As your Honours know, at first instance the date of the ending, I should say the breakdown of the relationship was held factually, as your Honours will see at first instance paragraph 158, to be no later than the date when the respondent proposed to my Trustee client that the applicant’s superannuation be resorted to as a financial resource in the first instance to meet those daily accommodation payments.

Your Honours also know that, in a way which is likely to be characteristic but is more relevant here for the substantive application if any could be made, there is of course the next generation, the children of one of the parties. Very commonly, the children of a marriage of one of the parties to the unmarried relationship are involved in these questions of property.

Against that background, in our submission, one sees that the critical jurisdictional provisions, perhaps start sensibly with section 90SM, which stipulates that a property settlement proceeding by de facto parties can be commenced after breakdown of the relationship. Under subsection 44(5) of the Act, a different expression is used for what is called the period within which such an application may be made, at least in its first form, namely two years after the end of the de facto relationship.

It is no doubt in that latter context that one sees in paragraph 90RD(2)(d) that, among the declarations within the Court’s power to make declarations as to when a de facto relationship ended, I need to draw to attention as one of the matters that may or may not involve.....in this or later cases concerning the statutory terms that the notion of breakdown does not appear to arise in terms of those declarations that can be made. As your Honours would expect, that does not present a difficulty so far as concerns binding findings of a breakdown, as opposed to, if it be different, an end of a relationship.

The next obvious point to go to is the role which, on any part and side of the argument, is considerable, of section 4AA’s definition of “de facto relationship”. Now, a de facto relationship includes, substantively, in paragraph (1)(c) of that definition, the conclusion:

having regard to all the circumstances of their relationship –

that the people in question:

have a relationship as a couple living together on a genuine domestic basis.

--- SOURCE EXCERPT ---

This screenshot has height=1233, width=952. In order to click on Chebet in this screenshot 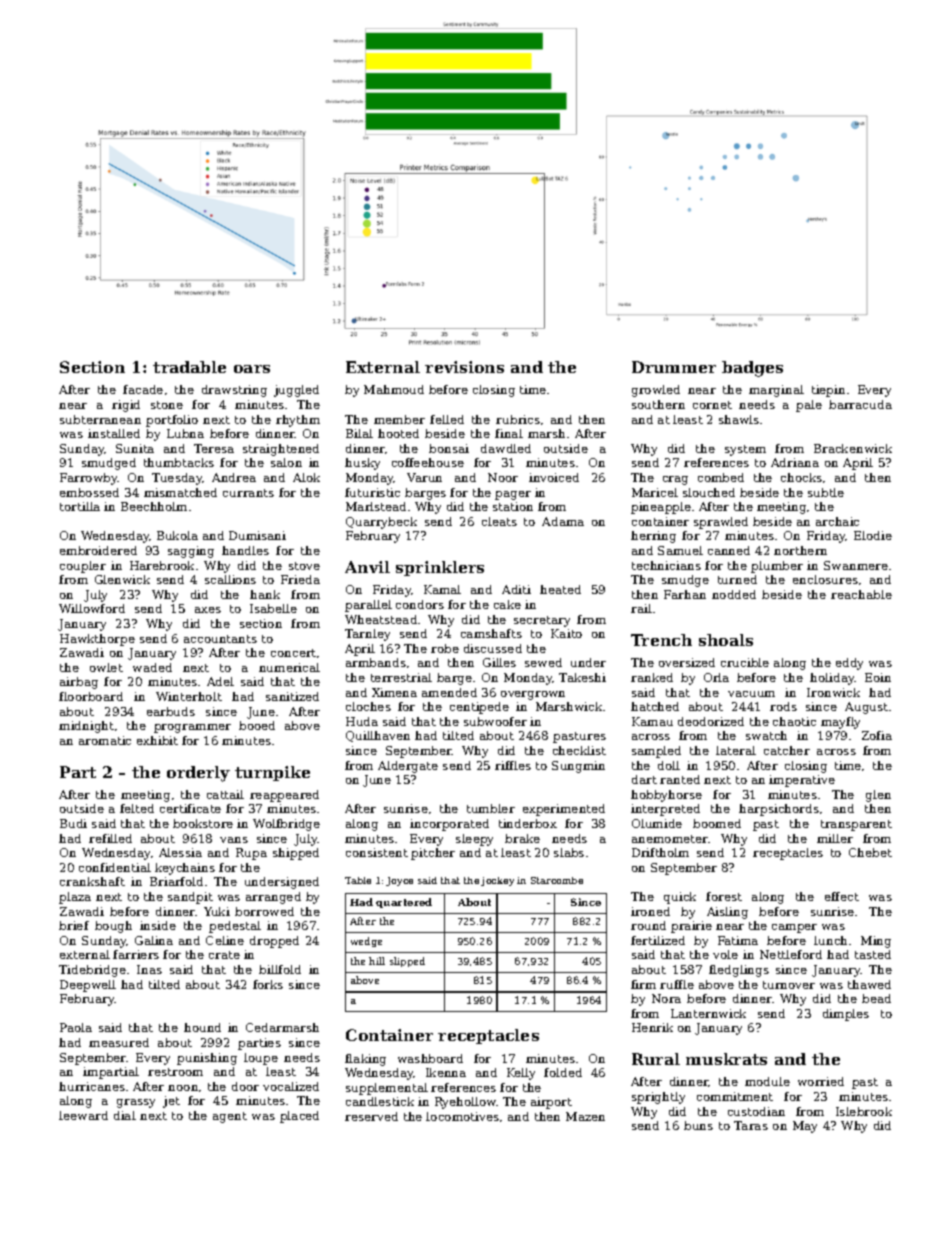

--- CHALLENGES ---
1. Reproduce the passage of the court transcript on de facto relationships starting with "The next obvious" and going on through "genuine domestic basis.".
2. Carry on the court transcript on de facto relationships from the point where it stops.
The lines have no connection to the court transcript on de facto relationships.

--- ANSWERS PER TASK ---
1.
The next obvious point to go to is the role which, on any part and side of the argument, is considerable, of section 4AA’s definition of “de facto relationship”. Now, a de facto relationship includes, substantively, in paragraph (1)(c) of that definition, the conclusion:

having regard to all the circumstances of their relationship –

that the people in question:

have a relationship as a couple living together on a genuine domestic basis.

2.
It is, with respect, in the contrasting or comparable position of a formal marriage, a legal marriage, easy to see why there is a revulsion at the notion that the relationship ends or breaks down because a beloved wife has to go into care, or a beloved husband is required to be looked after in special facilities which amount to, on any view of it factually, the couple no longer living together. In other words, we accept that with respect to irretrievable breakdown for a marriage, the exigencies which may divide people who would wish otherwise to be together cannot possibly sensibly be regarded as producing the conclusion of an irretrievable breakdown of a relationship.

The ancillary provisions, with respect to sections 48 and 49 for irretrievable breakdown of a marriage, and intentional unilateral separation, of course, speaks loudly in that regard. But there are no such provisions in relation to de facto relationship, and there is what might be called the open‑ended non‑exhaustive and case‑specific circumstantially‑weighed set of factors, not exhaustive, I stress, in subsection (2) of section 4AA’s definition of de facto relationship, and they speak in terms that do not require, one way or the other, a position to be taken in either a particular relationship or in relationships generally, what happens when there can no longer be any concept of living together on a genuine domestic basis by reason of the separation such as one sees factually in this case. Now, in this case ‑ ‑ ‑

GORDON J: It is a matter of construction though, Mr Walker, (2)(b) may say otherwise.

MR WALKER: Your Honour is, with great respect, entirely right. (2)(b):

the nature and extent of their common residence ‑


it is not alone in that regard – the same is true with (c), (d), (e), (f), in particular – and one cannot but wonder just how far the ramifications of (i) will go.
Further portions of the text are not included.